11/09/2012 03:36 EDT | Actualisé 11/11/2012 05:12 EST

L'Espagne s'est imposée aux forceps (1-0) face à une Géorgie qui a fait douter les champions du monde et d'Europe jusqu'au but salvateur de Soldado à quatre minutes de la fin, mardi à l'extérieur, pour son premier match de qualifications du groupe I pour le Mondial-2014.

Les partenaires de Casillas ont ainsi eu toutes les peines du monde à prendre le meilleur sur une équipe de Géorgie qui a su jouer avec ses armes, érigeant une véritable muraille face à ses visiteurs et attendant de rares possibilités de contre.

Mais un but de Soldado, titulaire-surprise sur le front de l'attaque quand Del Bosque avait choisi de ne pas l'emmener au dernier Euro remporté par la Roja, a finalement libéré les siens à quatre minutes de la fin du temps réglementaire.

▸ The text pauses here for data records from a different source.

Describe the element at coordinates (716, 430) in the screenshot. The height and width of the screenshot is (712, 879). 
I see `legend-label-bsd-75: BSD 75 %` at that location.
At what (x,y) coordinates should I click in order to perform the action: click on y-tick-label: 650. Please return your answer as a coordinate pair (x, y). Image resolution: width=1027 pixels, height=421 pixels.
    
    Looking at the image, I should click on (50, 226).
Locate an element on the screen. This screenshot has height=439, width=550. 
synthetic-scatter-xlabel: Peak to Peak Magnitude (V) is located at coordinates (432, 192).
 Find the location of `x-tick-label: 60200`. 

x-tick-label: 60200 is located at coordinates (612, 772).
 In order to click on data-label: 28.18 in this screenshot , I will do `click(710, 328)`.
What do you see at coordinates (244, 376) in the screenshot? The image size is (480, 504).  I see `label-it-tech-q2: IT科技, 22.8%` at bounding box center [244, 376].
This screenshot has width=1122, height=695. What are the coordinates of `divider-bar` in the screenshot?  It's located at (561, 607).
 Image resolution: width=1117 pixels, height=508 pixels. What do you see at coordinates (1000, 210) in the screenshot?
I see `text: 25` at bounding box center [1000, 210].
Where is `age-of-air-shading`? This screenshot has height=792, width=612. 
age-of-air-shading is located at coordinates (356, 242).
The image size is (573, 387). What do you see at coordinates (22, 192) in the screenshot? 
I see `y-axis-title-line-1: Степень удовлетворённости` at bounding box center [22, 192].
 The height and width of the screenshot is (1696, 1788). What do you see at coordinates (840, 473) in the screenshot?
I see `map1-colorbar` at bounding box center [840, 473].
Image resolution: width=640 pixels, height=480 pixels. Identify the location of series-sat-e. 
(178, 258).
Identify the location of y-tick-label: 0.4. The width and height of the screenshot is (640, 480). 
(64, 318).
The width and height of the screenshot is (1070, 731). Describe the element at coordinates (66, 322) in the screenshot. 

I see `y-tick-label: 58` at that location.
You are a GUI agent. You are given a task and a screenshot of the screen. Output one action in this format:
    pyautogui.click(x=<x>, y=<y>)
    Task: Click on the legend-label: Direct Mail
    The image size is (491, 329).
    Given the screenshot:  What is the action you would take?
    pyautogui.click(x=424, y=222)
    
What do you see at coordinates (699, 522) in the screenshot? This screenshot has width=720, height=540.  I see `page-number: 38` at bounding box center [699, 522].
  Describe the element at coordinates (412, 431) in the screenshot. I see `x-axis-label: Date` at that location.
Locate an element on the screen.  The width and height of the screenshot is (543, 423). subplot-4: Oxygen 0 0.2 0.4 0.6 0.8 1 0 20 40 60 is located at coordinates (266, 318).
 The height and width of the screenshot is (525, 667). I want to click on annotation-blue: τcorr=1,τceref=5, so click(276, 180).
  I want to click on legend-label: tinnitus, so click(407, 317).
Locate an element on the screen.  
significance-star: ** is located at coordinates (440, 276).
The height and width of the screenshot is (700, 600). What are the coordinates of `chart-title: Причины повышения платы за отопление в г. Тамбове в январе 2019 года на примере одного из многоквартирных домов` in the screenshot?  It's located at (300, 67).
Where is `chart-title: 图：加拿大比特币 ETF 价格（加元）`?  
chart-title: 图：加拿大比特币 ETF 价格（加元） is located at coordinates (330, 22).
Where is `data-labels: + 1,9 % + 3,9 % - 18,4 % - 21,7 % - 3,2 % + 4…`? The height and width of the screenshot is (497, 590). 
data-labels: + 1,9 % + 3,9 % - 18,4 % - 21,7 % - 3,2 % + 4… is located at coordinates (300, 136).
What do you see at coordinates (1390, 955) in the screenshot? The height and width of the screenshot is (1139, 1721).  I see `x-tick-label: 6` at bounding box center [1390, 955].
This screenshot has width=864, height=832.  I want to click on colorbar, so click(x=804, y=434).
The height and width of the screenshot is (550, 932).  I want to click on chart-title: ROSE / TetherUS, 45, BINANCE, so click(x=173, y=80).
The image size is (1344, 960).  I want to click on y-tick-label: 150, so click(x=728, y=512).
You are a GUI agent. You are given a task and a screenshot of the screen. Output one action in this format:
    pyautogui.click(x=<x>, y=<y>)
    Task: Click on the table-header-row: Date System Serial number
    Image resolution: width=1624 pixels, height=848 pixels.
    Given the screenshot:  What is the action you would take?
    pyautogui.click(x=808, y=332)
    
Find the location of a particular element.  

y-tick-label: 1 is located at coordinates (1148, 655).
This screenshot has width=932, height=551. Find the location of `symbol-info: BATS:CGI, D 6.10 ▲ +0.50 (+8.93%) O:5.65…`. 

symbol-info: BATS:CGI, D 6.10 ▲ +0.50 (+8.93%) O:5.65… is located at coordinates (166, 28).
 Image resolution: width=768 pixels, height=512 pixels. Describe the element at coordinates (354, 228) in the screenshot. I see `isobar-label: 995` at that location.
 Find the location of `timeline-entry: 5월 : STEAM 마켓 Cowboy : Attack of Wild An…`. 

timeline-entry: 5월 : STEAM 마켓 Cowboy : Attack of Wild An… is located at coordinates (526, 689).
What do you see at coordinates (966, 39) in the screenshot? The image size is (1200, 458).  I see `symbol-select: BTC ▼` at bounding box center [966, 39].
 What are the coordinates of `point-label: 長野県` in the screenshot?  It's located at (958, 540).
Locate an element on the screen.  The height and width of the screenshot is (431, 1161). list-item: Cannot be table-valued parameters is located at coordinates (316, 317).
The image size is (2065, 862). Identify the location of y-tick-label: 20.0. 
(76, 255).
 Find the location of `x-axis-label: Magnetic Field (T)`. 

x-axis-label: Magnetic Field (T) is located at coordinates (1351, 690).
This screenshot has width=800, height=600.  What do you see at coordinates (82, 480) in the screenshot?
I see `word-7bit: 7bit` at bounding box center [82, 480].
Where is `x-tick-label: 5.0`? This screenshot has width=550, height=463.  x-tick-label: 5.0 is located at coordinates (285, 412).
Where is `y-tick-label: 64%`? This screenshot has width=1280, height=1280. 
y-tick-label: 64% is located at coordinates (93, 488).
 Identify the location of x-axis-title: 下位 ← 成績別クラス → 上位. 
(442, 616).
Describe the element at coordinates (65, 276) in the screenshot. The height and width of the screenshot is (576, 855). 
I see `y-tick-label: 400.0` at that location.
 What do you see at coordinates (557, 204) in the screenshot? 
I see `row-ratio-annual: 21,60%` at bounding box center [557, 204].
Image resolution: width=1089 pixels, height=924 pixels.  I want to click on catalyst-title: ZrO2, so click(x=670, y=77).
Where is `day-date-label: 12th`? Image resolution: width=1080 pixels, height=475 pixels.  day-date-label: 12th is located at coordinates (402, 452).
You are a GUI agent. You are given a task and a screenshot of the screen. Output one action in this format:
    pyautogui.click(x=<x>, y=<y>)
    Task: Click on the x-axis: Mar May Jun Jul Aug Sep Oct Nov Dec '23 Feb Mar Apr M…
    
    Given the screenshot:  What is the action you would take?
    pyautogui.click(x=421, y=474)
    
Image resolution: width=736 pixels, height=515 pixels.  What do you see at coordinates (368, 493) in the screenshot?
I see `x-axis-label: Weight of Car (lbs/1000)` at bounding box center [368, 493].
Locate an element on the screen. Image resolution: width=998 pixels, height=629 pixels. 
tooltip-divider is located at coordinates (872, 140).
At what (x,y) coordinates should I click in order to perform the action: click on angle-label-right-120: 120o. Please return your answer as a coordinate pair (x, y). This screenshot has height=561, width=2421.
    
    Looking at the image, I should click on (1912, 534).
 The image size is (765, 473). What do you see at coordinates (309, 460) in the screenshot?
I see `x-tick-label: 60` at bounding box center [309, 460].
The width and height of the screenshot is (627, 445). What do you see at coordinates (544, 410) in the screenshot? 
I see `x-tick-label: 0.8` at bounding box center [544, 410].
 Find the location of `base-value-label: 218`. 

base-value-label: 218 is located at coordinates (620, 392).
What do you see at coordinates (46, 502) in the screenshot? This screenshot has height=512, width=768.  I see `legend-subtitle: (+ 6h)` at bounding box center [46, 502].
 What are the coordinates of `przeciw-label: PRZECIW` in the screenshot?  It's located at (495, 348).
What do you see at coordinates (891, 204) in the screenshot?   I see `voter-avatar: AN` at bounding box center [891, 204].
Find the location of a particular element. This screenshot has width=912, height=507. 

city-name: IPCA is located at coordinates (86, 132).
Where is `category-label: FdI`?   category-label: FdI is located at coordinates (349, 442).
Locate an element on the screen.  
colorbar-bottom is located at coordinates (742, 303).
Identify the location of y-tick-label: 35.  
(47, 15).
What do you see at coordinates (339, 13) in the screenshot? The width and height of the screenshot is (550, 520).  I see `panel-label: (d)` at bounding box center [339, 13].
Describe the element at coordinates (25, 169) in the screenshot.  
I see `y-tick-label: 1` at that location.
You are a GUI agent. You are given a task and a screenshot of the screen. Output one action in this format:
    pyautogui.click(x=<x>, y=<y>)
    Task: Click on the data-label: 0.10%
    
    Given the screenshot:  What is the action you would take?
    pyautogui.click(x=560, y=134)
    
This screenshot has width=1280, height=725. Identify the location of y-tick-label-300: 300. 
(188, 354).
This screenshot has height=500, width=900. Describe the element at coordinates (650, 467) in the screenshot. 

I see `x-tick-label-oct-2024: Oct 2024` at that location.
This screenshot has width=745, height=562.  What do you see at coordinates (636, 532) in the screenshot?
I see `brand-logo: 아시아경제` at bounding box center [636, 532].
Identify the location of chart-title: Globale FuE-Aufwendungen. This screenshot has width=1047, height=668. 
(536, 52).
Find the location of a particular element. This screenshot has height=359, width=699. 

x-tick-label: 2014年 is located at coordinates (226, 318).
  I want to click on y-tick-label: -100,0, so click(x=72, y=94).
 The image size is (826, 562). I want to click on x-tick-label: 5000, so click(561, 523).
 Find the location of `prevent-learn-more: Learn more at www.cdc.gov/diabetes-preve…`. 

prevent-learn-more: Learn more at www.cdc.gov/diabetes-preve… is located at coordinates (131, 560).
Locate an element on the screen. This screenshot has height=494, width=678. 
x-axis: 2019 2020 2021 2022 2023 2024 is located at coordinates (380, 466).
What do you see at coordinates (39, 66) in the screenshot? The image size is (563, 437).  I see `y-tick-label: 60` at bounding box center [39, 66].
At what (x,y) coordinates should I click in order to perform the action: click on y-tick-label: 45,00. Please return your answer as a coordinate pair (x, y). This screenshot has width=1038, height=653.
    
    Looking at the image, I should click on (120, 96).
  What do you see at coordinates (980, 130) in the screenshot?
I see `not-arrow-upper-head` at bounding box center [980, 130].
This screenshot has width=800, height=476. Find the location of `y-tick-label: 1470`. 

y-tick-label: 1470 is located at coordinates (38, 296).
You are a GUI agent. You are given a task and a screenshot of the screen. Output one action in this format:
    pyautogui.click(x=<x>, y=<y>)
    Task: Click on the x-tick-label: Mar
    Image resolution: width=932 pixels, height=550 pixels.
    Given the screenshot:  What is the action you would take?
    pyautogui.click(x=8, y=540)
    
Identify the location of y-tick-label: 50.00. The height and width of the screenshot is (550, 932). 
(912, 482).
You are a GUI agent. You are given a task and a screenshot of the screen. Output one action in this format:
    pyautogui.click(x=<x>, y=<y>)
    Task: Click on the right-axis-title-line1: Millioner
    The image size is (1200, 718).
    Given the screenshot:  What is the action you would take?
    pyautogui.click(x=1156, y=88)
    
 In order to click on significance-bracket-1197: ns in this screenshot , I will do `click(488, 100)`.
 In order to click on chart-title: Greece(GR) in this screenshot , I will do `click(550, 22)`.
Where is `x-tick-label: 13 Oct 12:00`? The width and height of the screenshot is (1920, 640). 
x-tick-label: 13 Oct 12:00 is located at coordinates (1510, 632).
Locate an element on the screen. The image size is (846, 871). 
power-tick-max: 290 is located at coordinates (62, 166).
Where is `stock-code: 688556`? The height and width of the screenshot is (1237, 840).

Jusqu'ici, le plan du sélectionneur géorgien Ketsbaia avait pourtant parfaitement fonctionné. Pouvant s'appuyer sur un excellent portier, Loria, le double rideau défensif des locaux a longtemps désespéré des Espagnols ultra-dominateurs, mais péchant par manque de réalisme.

A cela s'ajoutait que certains défauts de la Roja, déjà entrevus lors de l'Euro-2012, sont revenus au galop: un goût un peu trop baroque pour la possession de balle, et une tendance à passer par l'axe au lieu d'écarter sur les ailes.

Dans un match à sens unique, Xavi et les siens ont certes fait subir à leurs adversaires une domination écrasante, mais ont bien failli devoir partager les points avec une Géorgie batailleuse et volontaire.

Après avoir constaté que les combinaisons et même les coup de pied arrêtés, comme cette tête de Ramos sur un corner (10), restaient inefficaces, les visiteurs s'en remettaient aux frappes de loin.

Mais la malchance s'en mêlait: à la 28e, Silva, l'un des joueurs les plus en vue, armait ainsi une belle frappe du gauche, mais le poteau repoussait sa tentative. Quant à Xavi, il voyait une fois de plus un excellent Loria détourner en corner sa frappe des 18 mètres.

Au retour des vestiaires, le même scénario reprenait. Mais les Géorgiens, sentant que leur plan portait ses fruits, s'enhardissaient un peu plus.

Et à la 54e, le ciel manquait de tomber sur la tête des champions du monde: à la suite d'une hésitation des défenseurs espagnols, Amisulashvili était tout près de donner l'avantage aux siens. Casillas, battu, pouvait remercier son poteau droit.

Devant la nervosité qui commençait gagner ses joueurs, Del Bosque choisissait de toucher à son sacro-saint milieu défensif Busquets-Xabi Alonso pour faire entrer un autre atout offensif, Pedro. Mais les Ibères ne trouvaient toujours pas la faille.

Alors que même Iniesta commençait à perdre son légendaire sang-froid, Soldado, le grand absent de l'Euro-2012 et jusqu'ici extrêmement discret, surgissait pour soulager les siens.

Le Valencien reprenait victorieusement du droit un bon service de Fabregas, entré lui aussi en jeu pour provoquer la différence (86).

Passé l'obstacle géorgien, la prochaine étape pour la Roja s'appelle désormais le Bélarus, également à l'extérieur, le 12 octobre, avant un choc avec la France, le 16 octobre au stade Vicente-Calderon de Madrid.